=== Data in this exercise ===
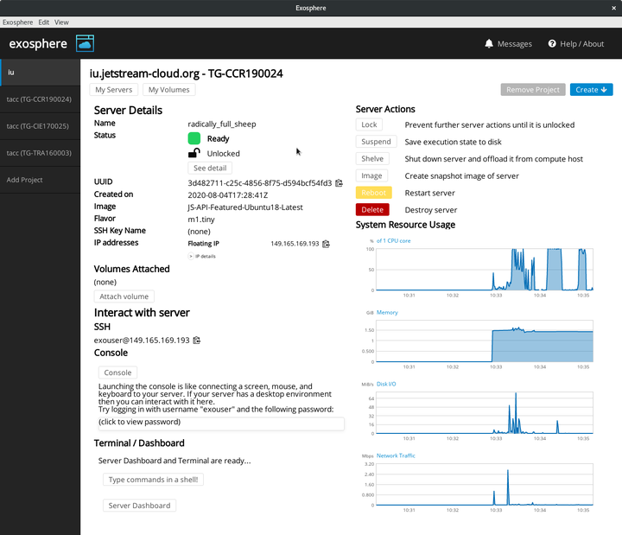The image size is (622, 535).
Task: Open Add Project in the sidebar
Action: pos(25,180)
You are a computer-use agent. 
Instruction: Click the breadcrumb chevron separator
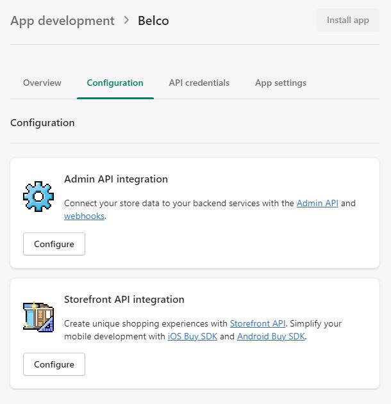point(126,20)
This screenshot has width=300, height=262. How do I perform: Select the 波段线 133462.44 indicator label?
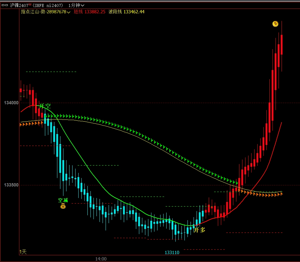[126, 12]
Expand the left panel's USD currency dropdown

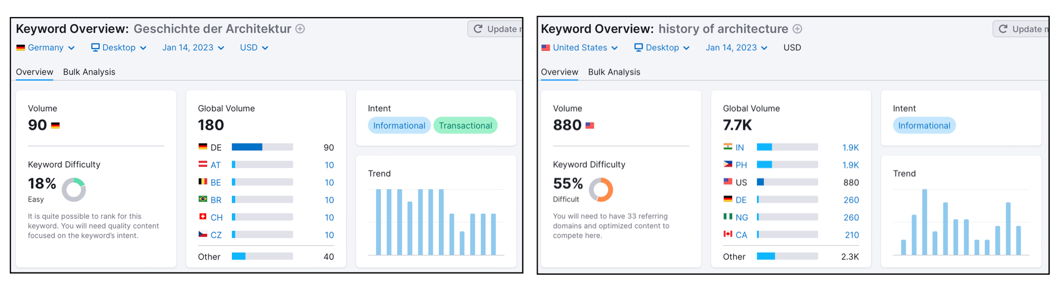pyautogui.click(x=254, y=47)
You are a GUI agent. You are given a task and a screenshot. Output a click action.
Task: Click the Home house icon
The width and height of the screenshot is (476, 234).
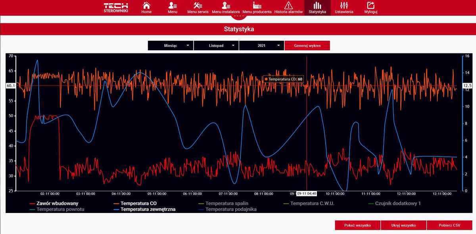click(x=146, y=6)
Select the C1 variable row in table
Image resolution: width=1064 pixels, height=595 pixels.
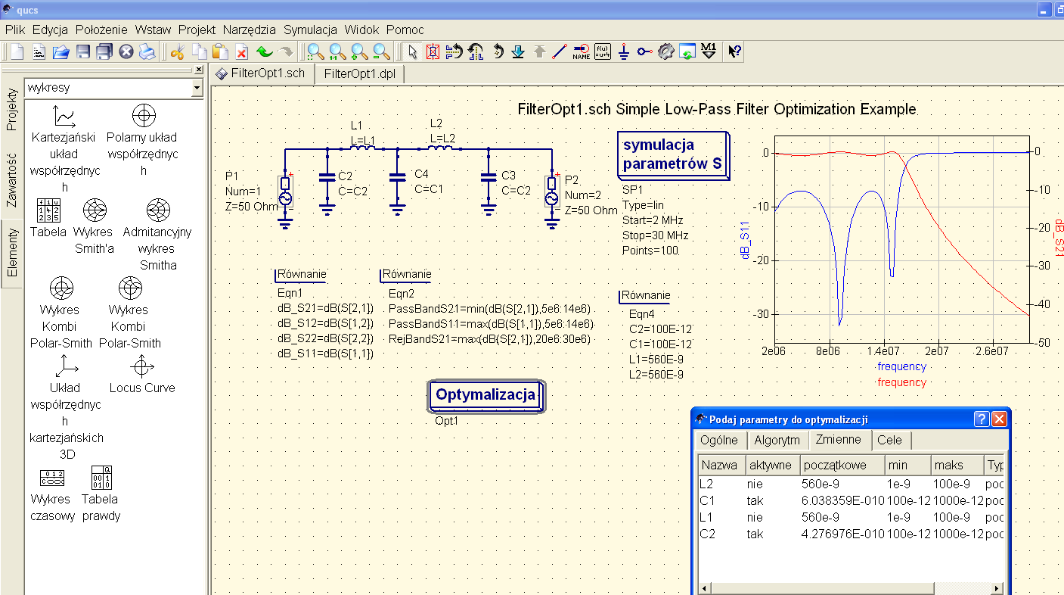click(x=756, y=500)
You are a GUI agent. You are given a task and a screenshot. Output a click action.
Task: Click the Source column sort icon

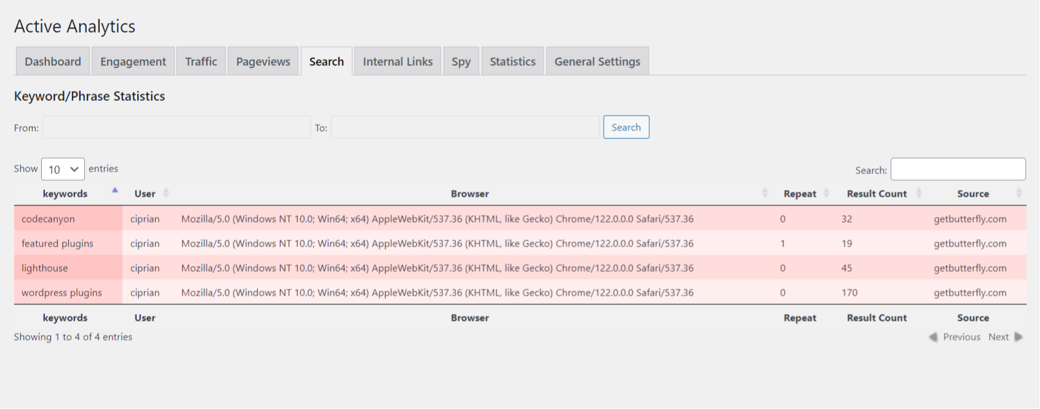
===
Reproduce the lines of the records word for word, starting at the line containing "You are a computer-use agent." and ending at the line containing "click(x=756, y=500)". Leave the pictures out.

• _Output of the exercise_
You are a computer-use agent. 
Instruction: Click the breadcrumb chevron separator
point(126,20)
This screenshot has width=300, height=262. How do I perform: Select the 波段线 133462.44 indicator label?
[126, 12]
Expand the left panel's USD currency dropdown

pyautogui.click(x=254, y=47)
You are a GUI agent. You are given a task and a screenshot. Output a click action.
Task: Click the Home house icon
The width and height of the screenshot is (476, 234).
click(x=146, y=6)
Select the C1 variable row in table
Image resolution: width=1064 pixels, height=595 pixels.
click(x=756, y=500)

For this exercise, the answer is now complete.